Problem requirements:
Render every entry below as a numbered list, one entry per number, and skip any blank lines.

Supplied data:

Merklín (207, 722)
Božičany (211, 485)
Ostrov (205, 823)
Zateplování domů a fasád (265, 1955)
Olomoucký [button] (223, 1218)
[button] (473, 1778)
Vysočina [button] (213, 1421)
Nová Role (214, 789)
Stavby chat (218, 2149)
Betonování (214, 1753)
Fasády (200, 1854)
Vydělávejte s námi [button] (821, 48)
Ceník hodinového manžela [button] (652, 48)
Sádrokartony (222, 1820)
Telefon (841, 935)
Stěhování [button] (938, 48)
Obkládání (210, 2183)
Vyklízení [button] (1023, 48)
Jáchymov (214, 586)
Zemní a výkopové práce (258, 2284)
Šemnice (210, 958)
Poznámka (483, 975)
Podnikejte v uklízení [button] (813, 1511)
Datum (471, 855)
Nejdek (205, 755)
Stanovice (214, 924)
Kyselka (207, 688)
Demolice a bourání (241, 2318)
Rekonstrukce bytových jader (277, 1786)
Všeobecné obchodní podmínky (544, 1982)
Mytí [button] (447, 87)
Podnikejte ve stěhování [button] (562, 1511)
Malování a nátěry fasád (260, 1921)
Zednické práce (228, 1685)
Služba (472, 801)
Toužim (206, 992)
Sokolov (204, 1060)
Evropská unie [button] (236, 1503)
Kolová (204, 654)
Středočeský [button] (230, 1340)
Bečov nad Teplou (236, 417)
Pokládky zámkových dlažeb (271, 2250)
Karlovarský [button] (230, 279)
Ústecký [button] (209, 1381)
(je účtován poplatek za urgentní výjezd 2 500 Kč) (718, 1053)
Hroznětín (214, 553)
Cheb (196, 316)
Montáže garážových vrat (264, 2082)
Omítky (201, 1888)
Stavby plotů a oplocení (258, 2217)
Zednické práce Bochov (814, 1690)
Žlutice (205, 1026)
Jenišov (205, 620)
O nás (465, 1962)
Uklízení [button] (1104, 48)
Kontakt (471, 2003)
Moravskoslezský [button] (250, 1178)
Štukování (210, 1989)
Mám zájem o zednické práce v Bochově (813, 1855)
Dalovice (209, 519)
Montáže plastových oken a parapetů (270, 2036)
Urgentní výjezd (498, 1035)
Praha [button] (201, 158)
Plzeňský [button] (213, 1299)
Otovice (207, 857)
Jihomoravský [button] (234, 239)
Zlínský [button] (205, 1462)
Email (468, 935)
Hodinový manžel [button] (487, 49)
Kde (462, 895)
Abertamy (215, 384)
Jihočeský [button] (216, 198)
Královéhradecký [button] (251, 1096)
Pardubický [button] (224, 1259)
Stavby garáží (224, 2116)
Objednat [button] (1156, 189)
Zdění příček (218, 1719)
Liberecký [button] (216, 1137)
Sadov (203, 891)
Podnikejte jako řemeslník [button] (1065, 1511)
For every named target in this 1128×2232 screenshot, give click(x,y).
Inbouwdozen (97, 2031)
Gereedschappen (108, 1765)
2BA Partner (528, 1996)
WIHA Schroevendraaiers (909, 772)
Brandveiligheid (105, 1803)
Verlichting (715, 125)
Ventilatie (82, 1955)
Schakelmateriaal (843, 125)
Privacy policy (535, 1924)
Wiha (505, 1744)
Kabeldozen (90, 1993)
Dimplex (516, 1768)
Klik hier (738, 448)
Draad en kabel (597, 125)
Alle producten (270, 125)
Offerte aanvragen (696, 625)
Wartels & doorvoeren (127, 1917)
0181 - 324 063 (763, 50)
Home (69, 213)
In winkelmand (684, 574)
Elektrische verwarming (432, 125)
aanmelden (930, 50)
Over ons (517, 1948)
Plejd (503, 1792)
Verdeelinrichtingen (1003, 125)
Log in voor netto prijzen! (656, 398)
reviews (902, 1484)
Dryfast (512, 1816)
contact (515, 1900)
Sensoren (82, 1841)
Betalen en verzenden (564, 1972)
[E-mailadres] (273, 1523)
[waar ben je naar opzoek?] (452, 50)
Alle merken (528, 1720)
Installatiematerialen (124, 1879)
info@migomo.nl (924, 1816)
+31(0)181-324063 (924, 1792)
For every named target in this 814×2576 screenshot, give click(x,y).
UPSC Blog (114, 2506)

Answer to this task:
1. Merklín (207, 722)
2. Božičany (211, 485)
3. Ostrov (205, 823)
4. Zateplování domů a fasád (265, 1955)
5. Olomoucký [button] (223, 1218)
6. [button] (473, 1778)
7. Vysočina [button] (213, 1421)
8. Nová Role (214, 789)
9. Stavby chat (218, 2149)
10. Betonování (214, 1753)
11. Fasády (200, 1854)
12. Vydělávejte s námi [button] (821, 48)
13. Ceník hodinového manžela [button] (652, 48)
14. Sádrokartony (222, 1820)
15. Telefon (841, 935)
16. Stěhování [button] (938, 48)
17. Obkládání (210, 2183)
18. Vyklízení [button] (1023, 48)
19. Jáchymov (214, 586)
20. Zemní a výkopové práce (258, 2284)
21. Šemnice (210, 958)
22. Poznámka (483, 975)
23. Podnikejte v uklízení [button] (813, 1511)
24. Datum (471, 855)
25. Nejdek (205, 755)
26. Stanovice (214, 924)
27. Kyselka (207, 688)
28. Demolice a bourání (241, 2318)
29. Rekonstrukce bytových jader (277, 1786)
30. Všeobecné obchodní podmínky (544, 1982)
31. Mytí [button] (447, 87)
32. Podnikejte ve stěhování [button] (562, 1511)
33. Malování a nátěry fasád (260, 1921)
34. Zednické práce (228, 1685)
35. Služba (472, 801)
36. Toužim (206, 992)
37. Sokolov (204, 1060)
38. Evropská unie [button] (236, 1503)
39. Kolová (204, 654)
40. Středočeský [button] (230, 1340)
41. Bečov nad Teplou (236, 417)
42. Pokládky zámkových dlažeb (271, 2250)
43. Karlovarský [button] (230, 279)
44. Ústecký [button] (209, 1381)
45. (je účtován poplatek za urgentní výjezd 2 500 Kč) (718, 1053)
46. Hroznětín (214, 553)
47. Cheb (196, 316)
48. Montáže garážových vrat (264, 2082)
49. Omítky (201, 1888)
50. Stavby plotů a oplocení (258, 2217)
51. Zednické práce Bochov (814, 1690)
52. Žlutice (205, 1026)
53. Jenišov (205, 620)
54. O nás (465, 1962)
55. Uklízení [button] (1104, 48)
56. Kontakt (471, 2003)
57. Moravskoslezský [button] (250, 1178)
58. Štukování (210, 1989)
59. Mám zájem o zednické práce v Bochově (813, 1855)
60. Dalovice (209, 519)
61. Montáže plastových oken a parapetů (270, 2036)
62. Urgentní výjezd (498, 1035)
63. Praha [button] (201, 158)
64. Plzeňský [button] (213, 1299)
65. Otovice (207, 857)
66. Jihomoravský [button] (234, 239)
67. Zlínský [button] (205, 1462)
68. Email (468, 935)
69. Hodinový manžel [button] (487, 49)
70. Kde (462, 895)
71. Abertamy (215, 384)
72. Jihočeský [button] (216, 198)
73. Královéhradecký [button] (251, 1096)
74. Pardubický [button] (224, 1259)
75. Stavby garáží (224, 2116)
76. Objednat [button] (1156, 189)
77. Zdění příček (218, 1719)
78. Liberecký [button] (216, 1137)
79. Sadov (203, 891)
80. Podnikejte jako řemeslník [button] (1065, 1511)
81. For every named target in this 1128×2232 screenshot, give click(x,y).
82. Inbouwdozen (97, 2031)
83. Gereedschappen (108, 1765)
84. 2BA Partner (528, 1996)
85. WIHA Schroevendraaiers (909, 772)
86. Brandveiligheid (105, 1803)
87. Verlichting (715, 125)
88. Ventilatie (82, 1955)
89. Schakelmateriaal (843, 125)
90. Privacy policy (535, 1924)
91. Wiha (505, 1744)
92. Kabeldozen (90, 1993)
93. Dimplex (516, 1768)
94. Klik hier (738, 448)
95. Draad en kabel (597, 125)
96. Alle producten (270, 125)
97. Offerte aanvragen (696, 625)
98. Wartels & doorvoeren (127, 1917)
99. 0181 - 324 063 (763, 50)
100. Home (69, 213)
101. In winkelmand (684, 574)
102. Elektrische verwarming (432, 125)
103. aanmelden (930, 50)
104. Over ons (517, 1948)
105. Plejd (503, 1792)
106. Verdeelinrichtingen (1003, 125)
107. Log in voor netto prijzen! (656, 398)
108. reviews (902, 1484)
109. Dryfast (512, 1816)
110. contact (515, 1900)
111. Sensoren (82, 1841)
112. Betalen en verzenden (564, 1972)
113. [E-mailadres] (273, 1523)
114. [waar ben je naar opzoek?] (452, 50)
115. Alle merken (528, 1720)
116. Installatiematerialen (124, 1879)
117. info@migomo.nl (924, 1816)
118. +31(0)181-324063 (924, 1792)
119. For every named target in this 814×2576 screenshot, give click(x,y).
120. UPSC Blog (114, 2506)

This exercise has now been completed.